Kristín Björk Jónsdóttir

Personal information
- Born: 7 February 1974 (age 52) Iceland
- Listed height: 173 cm (5 ft 8 in)
- Position: Guard / forward

Career history
- 1991-2002: KR
- 2008: KR
- 2008: → KR-B

Career highlights
- Icelandic Basketball Player of the Year (2001); Úrvalsdeild Domestic Player of the Year (2001); Úrvalsdeild Domestic All-First Team (2001); 3x Icelandic league champion (1999, 2001, 2002); 3× Icelandic Basketball Cup (1999, 2001, 2002); Icelandic Supercup (1999); Icelandic Company Cup (2000);

= Kristín Björk Jónsdóttir =

Icelandic basketball player

Kristín Björk Jónsdóttir (born 7 February 1974) is an Icelandic former basketball player and a former member of the Icelandic national basketball team. She was the captain of the KR team that won back-to-back national championships in 2001 and 2002. In 2001 she was named the Icelandic Women's Basketball Player of the Year and the Úrvalsdeild Domestic Player of the Year.

==Playing career==
Kristín started playing basketball at the age of 14 with the junior teams of Tindastóll. She joined KR at the age of 17 and soon started playing with its senior team in the Icelandic top-tier league. She helped KR to its first major title in 12 years when it won the Icelandic Cup on 6 February 1999. Two months later, she won her first national championship after KR went undefeated through the regular season and playoffs.

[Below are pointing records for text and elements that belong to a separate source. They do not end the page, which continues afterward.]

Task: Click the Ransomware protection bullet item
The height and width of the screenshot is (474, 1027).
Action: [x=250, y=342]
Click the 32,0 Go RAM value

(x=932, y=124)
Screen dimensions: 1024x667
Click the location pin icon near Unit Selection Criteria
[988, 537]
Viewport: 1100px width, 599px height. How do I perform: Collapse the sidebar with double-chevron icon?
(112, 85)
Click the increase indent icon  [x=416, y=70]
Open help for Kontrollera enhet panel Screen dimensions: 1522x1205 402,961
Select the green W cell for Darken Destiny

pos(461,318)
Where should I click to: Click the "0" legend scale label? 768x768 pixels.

Kristín was named the captain of KR prior to the 2000-01 season and led the team to four out of the five major trophies of the season.
In December she led all scorers with 18 points in KR's victory against Keflavík in the Icelandic Company Cup finals.
In February, she helped KR to its eighth Icelandic Cup by scoring 18 points in a 76-58 victory against Keflavík. In the Úrvalsdeild, KR posted the best record for the third straight season and advanced to the Úrvalsdeild finals where they faced Keflavík once again. On 1 April 2001, KR completed a sweep of Keflavík, 3-0, in the finals and secured its 12th national championship. After the season she was named the Úrvalsdeild Domestic Player of the Year and to the Úrvalsdeild Domestic All-First Team.

In December 2001, she was named the Icelandic Women's Basketball Player of the Year by the Icelandic Basketball Federation.

In April 2002, Kristín helped KR overcome a 0-2 deficit against ÍS in the Úrvalsdeild finals to win the national championship for the second year in a row.

The following season, Kristín moved to the United States for study but managed to appear in one game, the Company Cup finals on December 21, 2002. She last appeared in 7 games during the first half of the 2008-2009 season, including one Cup game with KR-b.

==National team career==
Kristín played 25 games for the Icelandic national basketball team from 1995 to 2002.

==2001 drug case controversy==
In 2001, Kristín failed a drug test by the National Olympic and Sports Association of Iceland (ÍSÍ) after using a prescribed medication to treat exercise-induced asthma. The rules regarding the drug in question stated that athletes using it must submit a written statement from a doctor stating that they required the drug, as it could be used for performance enhancement in cold conditions, mainly in outdoor winter sports. The rules however did not stipulate that the statement had to be submitted before the drug test. She submitted the statement during the trial, and as there was no doubt she indeed suffered from asthma and required the drug, the drug court of ÍSÍ cleared her of all charges on 2 May 2001.

The head of the ÍSÍ board of health, Birgir Guðjónsson, was highly criticised for his actions in the case. The Icelandic Basketball Federation claimed that he offered to minimize punishment for two male basketball player who were charged and later suspended for the use of ephedrine, an offer he had no legal grounds to make, if Kristín would admit to a wrongdoing. The claim was backed up by another member of the board of health who was present during the meeting. He was further criticised for not disclosing an email from Francoise Jascinski of FIBA that stated that if Kristín had prescriptions from a doctor for using the drug in question, which she did, then there was therapeutical justification for its use and no sanctions should apply for her per FIBA regulations. He was further criticized by the members of the court for his writings following the trial, that suggested the verdict was influenced by Ellert Schram, the chairman of ÍSÍ, and others. In July 2001, Birgir resigned as the chairman of the board.

==Personal life==
Kristín is the daughter of two-time Icelandic Basketball Player of the Year and former KR player Jón Sigurðsson and multi-sport athlete Katrín Axelsdóttir. Her stepfather is former national team member Kári Marísson.